Evolutionary Optimization for LLM RAG Edge Cases

Oct 12, 2024

Green Fern

AI systems based on Large Language Models (LLMs) are becoming increasingly complex, posing significant testing challenges.

This article show how our engine can uncover 10x more system failures compared to standard benchmarking methods.

Our experiment stress-tests a simple Retrieval-Augmented Generation (RAG) system using 200 document chunks, powered by the GPT-4o model. We chose this test for three key reasons:

  1. Testing RAG across multiple documents is very time-consuming, and current methods lack reliability.

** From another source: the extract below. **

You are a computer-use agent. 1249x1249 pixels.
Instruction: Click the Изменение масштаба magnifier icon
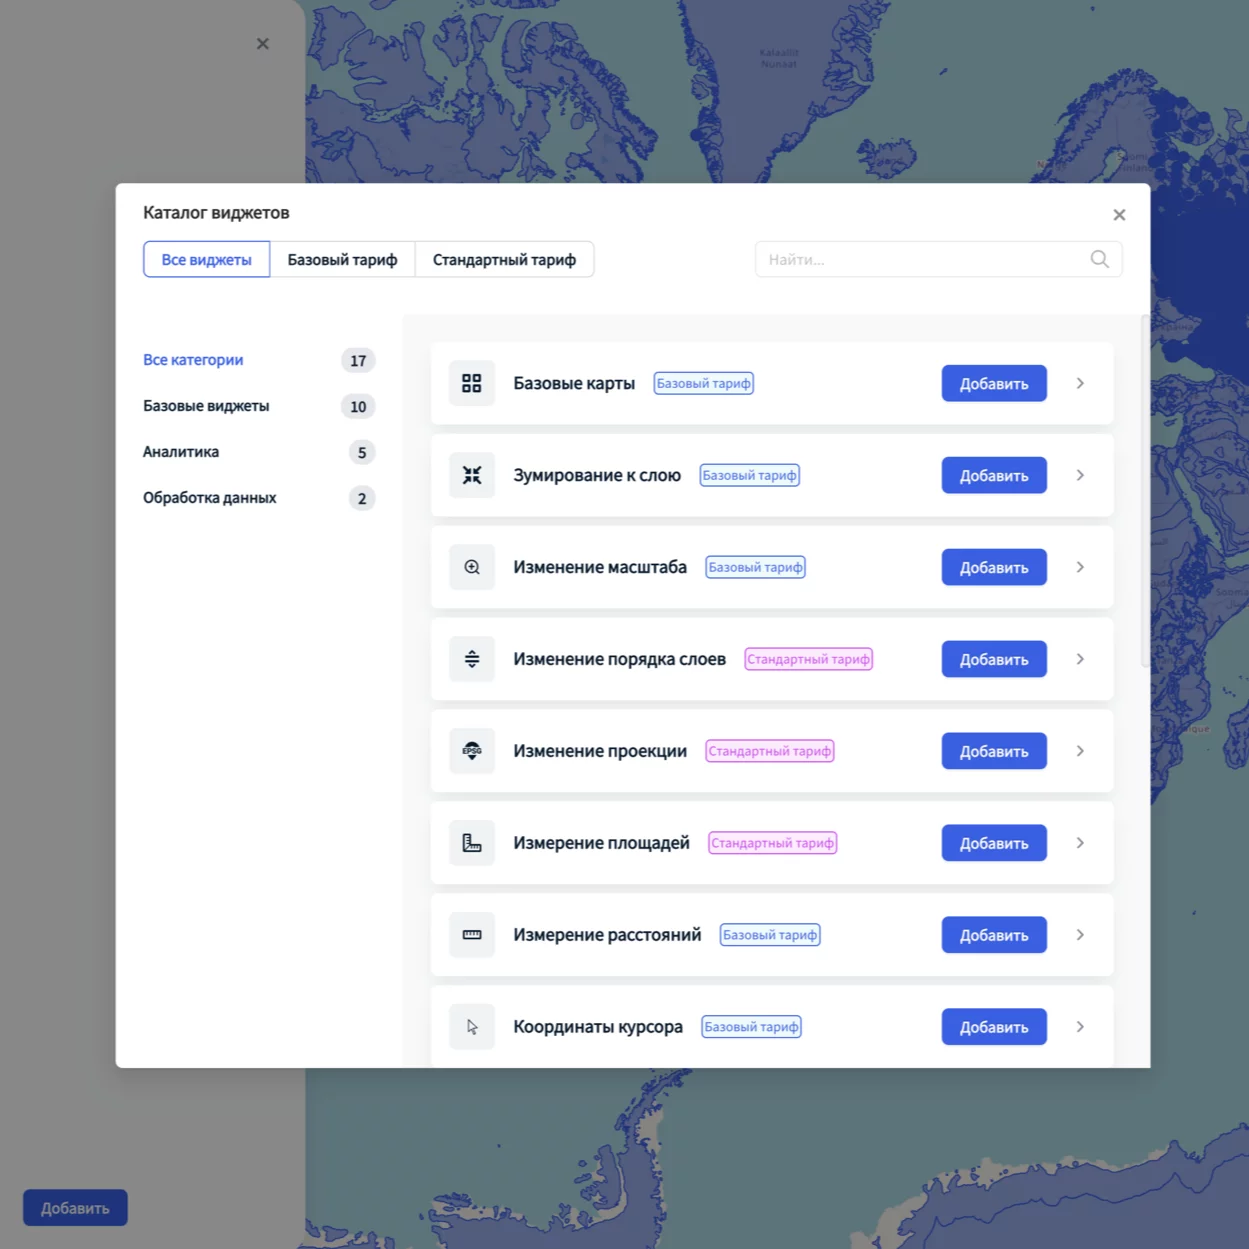472,567
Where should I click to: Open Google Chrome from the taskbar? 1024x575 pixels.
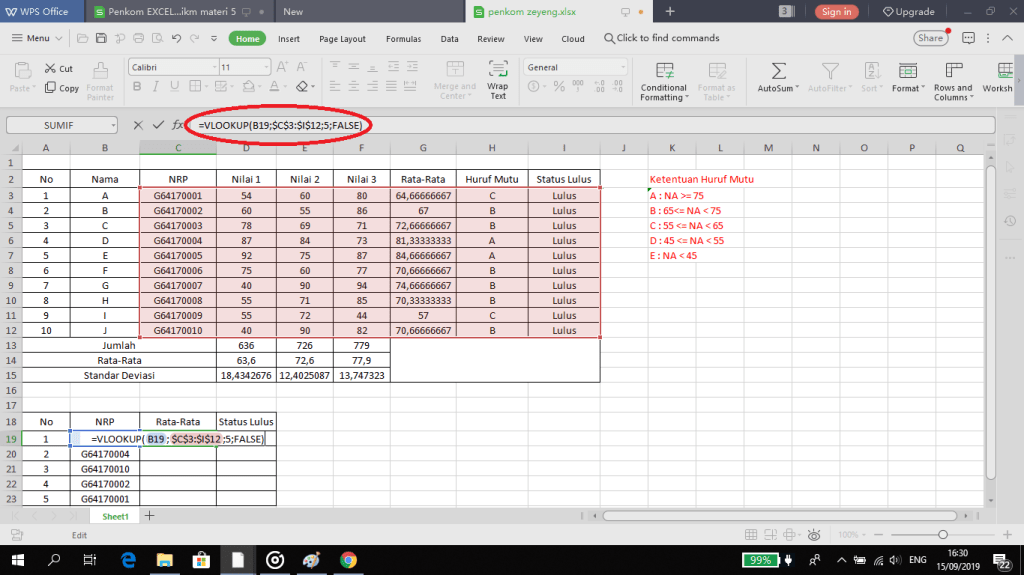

  2. This scenario is compact enough for effective demonstration. (n_docs=200, n_agents=1)

  3. The ground truth is contained within the document context, enabling our engine to perform optimal searches.

We've selected the medical domain for our tests, a field where copilot errors are unacceptable.

The metrics under evaluation are: context precision, context recall, faithfulness, answer correctness

We'll begin by assessing the assistant with established market solutions for evaluation. First, we'll use our engine to analyze the evaluation dataset distributions. Unfortunately, synthetic generated datasets often lack balance in their testing space, which we aim to identify and address.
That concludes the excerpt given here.